**What the exercise asks:** From the data that follows, print exactly the lines starting at the one containing "Where should I" and ending at the one containing "Open the Operation"; include both of them and nothing more.

**Dataset:**
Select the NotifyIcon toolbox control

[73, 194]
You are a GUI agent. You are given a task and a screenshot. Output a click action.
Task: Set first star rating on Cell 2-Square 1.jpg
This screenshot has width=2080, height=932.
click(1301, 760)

==

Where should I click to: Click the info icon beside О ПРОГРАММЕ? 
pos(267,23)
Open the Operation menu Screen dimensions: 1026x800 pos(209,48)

**Answer for the task:**
Where should I click to: Click the info icon beside О ПРОГРАММЕ? 
pos(267,23)
Open the Operation menu Screen dimensions: 1026x800 pos(209,48)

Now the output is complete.